Пугали Леру и Вадима версиями о бандах гипнотизеров, о парапсихологах, облучениях и еще более нелепыми версиями. Хотя гипнотизеры действительно шалили и шастали по Москве. Но от всех этих версий у Вадима и Леры только легчало на душе, хотя бы на мгновения: абсурд порой помогал жить, но, увы, не всегда.
Оставалась одна надежда: Вадим помнил слова Ротова, что у него есть еще один запасной ход к Аким Иванычу.
Ротов как назло опять исчез. Надо было его искать. Где-то в московских щелях, в которых он мог бы находить уединение.
А Лера тем временем наседала на экстрасенсов, «подлинных», как уверяли. К родственнице своей, Софье Петровне Бобовой, она и не пыталась обратиться: та ни с того ни с сего потеряла ум и была занята его восстановлением. Сеансы свои между тем Софья Петровна не прекращала, причем после потери ума они становились все успешней и успешней. Но сеансы она сосредоточила только на лечении депрессий. Получалось хорошо, ибо и Софья Петровна и каждый клиент впадали обычно в единое непомерное веселие. Предсказывали сами себе судьбу, не только здешнюю, но и на том свете…
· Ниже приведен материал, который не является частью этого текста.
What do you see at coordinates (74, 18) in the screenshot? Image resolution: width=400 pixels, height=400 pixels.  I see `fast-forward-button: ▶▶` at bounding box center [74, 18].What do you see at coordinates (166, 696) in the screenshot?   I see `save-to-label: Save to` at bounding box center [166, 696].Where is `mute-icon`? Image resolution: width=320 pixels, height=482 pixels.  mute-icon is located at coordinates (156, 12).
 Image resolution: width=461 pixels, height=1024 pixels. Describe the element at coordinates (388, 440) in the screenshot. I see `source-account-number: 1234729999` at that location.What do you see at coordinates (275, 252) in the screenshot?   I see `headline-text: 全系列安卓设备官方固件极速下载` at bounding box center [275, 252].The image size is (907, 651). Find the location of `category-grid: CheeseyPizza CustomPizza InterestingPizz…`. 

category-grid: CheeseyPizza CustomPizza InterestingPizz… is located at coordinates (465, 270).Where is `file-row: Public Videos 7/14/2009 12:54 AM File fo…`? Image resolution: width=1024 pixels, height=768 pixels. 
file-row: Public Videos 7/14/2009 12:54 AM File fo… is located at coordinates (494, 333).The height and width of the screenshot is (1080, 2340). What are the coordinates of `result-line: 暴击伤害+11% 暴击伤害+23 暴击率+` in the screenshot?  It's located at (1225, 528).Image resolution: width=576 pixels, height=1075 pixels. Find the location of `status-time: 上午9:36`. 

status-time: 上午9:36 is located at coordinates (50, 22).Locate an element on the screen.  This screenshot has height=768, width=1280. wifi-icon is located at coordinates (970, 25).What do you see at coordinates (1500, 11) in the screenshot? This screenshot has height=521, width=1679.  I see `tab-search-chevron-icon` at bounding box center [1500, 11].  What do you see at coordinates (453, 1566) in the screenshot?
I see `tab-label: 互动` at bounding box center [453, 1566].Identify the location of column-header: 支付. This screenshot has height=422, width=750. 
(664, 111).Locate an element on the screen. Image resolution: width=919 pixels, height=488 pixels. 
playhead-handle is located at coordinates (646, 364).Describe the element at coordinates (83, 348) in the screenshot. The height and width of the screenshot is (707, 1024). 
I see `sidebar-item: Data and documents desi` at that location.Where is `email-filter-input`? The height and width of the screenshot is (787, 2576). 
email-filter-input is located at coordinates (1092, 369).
Лере было не до того. Тем не менее, «подлинные колдуны» и «экстрасенсы» только отмахивались, приговаривая, что в такие дела они не будут влезать.
Внезапно появился Тарас. Ротов пришел к Вадиму с пакетом водки и с адресом.
— Все знаю, все помню, — крикнул он с порога. Расцеловал Вадима и указал на бумагу с адресом и телефоном.
— Это некий Глеб. Вхож к Аким Иванычу. Я уже с ним договорился. Удалось. Звоните, он примет сразу.
Ликование Вадима и Леры казалось бесконечным. Позвонили и поехали.
Дом находился недалеко от метро Алексеевская (на проспекте Мира). Это был добротный дом, видимо, построенный в довоенное время. Связались по домофону, поднялись на шестой этаж, раскрылась крепкая дверь, вся в черном, и на пороге стоял интеллигент среднего роста и средних лет, в очках, но телосложения недостойного.
Вместительная двухкомнатная квартира выглядела, как вместилище хаоса, везде книжные шкафы и книги, разбросанные где попало: на столе, на креслах, на диване.